Données:
• • •

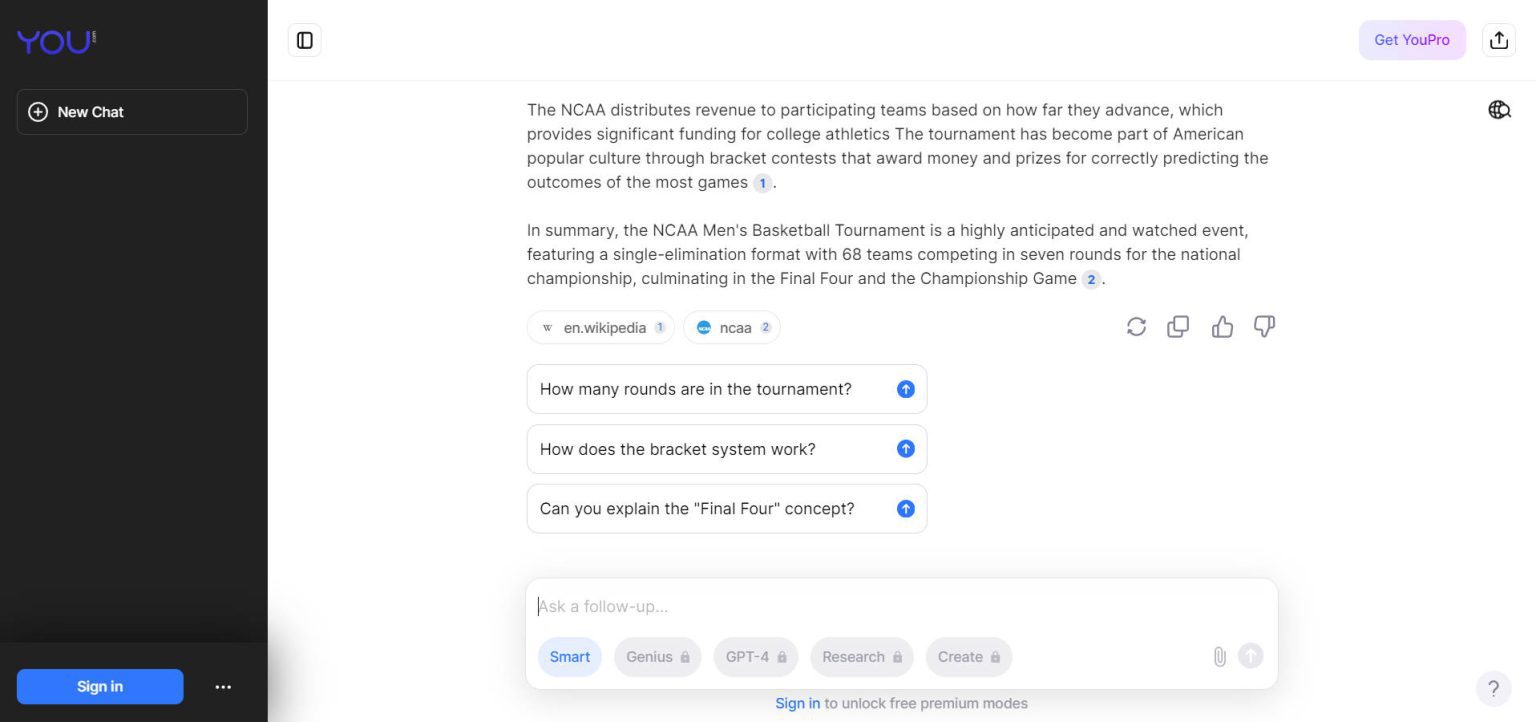
Task: Open Get YouPro
Action: coord(1412,40)
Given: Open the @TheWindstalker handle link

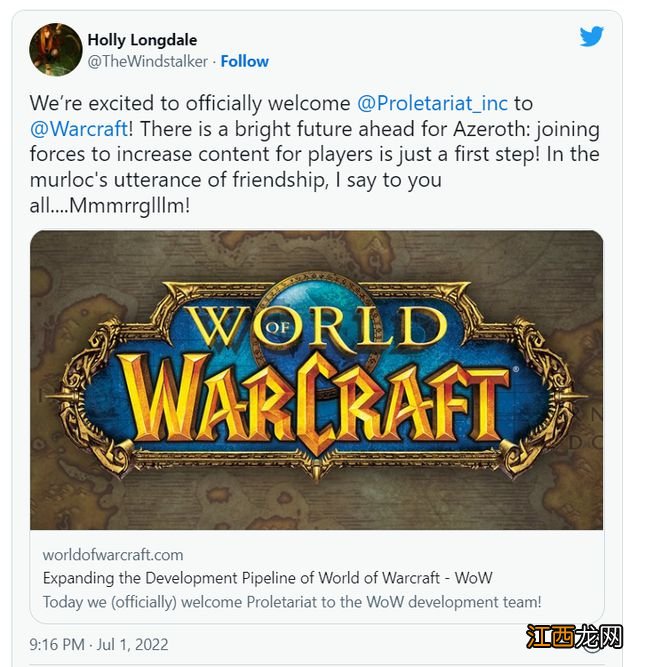Looking at the screenshot, I should click(148, 61).
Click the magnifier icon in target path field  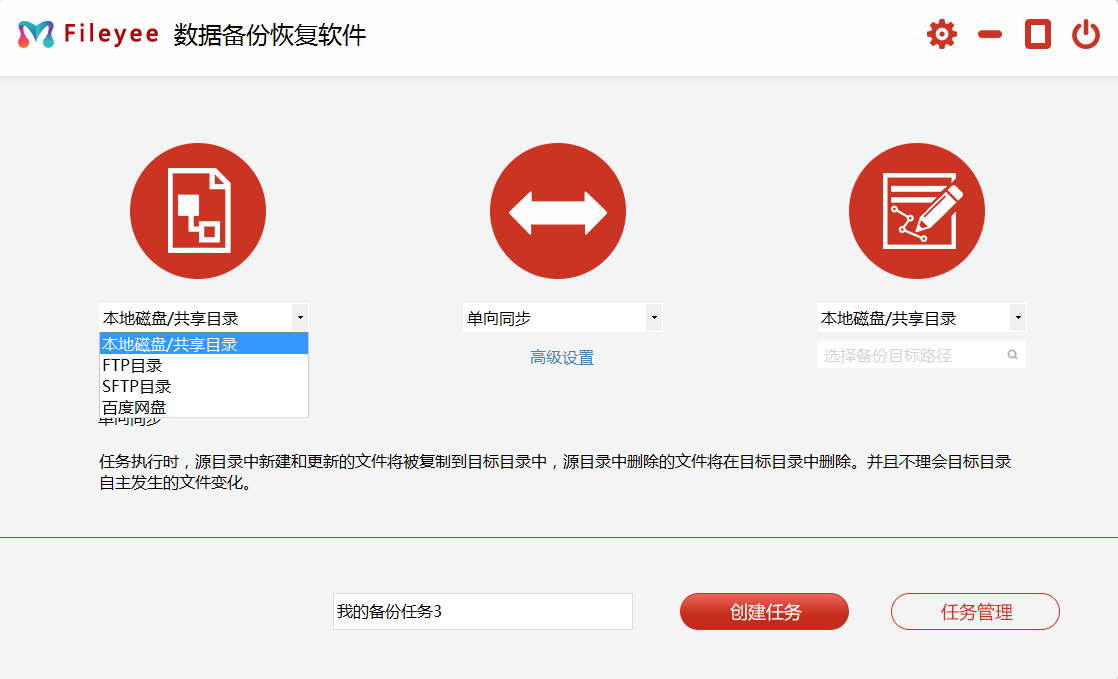click(x=1012, y=355)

• • •

Affichez, sans rien y changer, toutes les lignes des données ci-dessus qui contiennent le mot « Open ».

RÉPONSE COMPLÈTE:
Task: Open Get YouPro
Given: Open the @TheWindstalker handle link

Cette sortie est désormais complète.